EXERCISE DETAILS =
Copy the rows below word for word, keeping every line as it stands.

SUPPLIED INFORMATION =
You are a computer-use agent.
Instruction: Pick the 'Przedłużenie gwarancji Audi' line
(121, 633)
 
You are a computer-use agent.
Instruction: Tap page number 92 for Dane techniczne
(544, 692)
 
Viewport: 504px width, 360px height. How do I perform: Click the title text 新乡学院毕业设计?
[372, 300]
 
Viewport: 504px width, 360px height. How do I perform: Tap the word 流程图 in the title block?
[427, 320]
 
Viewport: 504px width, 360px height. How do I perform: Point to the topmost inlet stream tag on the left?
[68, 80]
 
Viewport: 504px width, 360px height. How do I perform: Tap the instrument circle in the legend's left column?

FINISHED ANSWER =
You are a computer-use agent.
Instruction: Pick the 'Przedłużenie gwarancji Audi' line
(121, 633)
 
You are a computer-use agent.
Instruction: Tap page number 92 for Dane techniczne
(544, 692)
 
Viewport: 504px width, 360px height. How do I perform: Click the title text 新乡学院毕业设计?
[372, 300]
 
Viewport: 504px width, 360px height. How do I perform: Tap the word 流程图 in the title block?
[427, 320]
 
Viewport: 504px width, 360px height. How do I perform: Point to the topmost inlet stream tag on the left?
[68, 80]
 
Viewport: 504px width, 360px height. How do I perform: Tap the instrument circle in the legend's left column?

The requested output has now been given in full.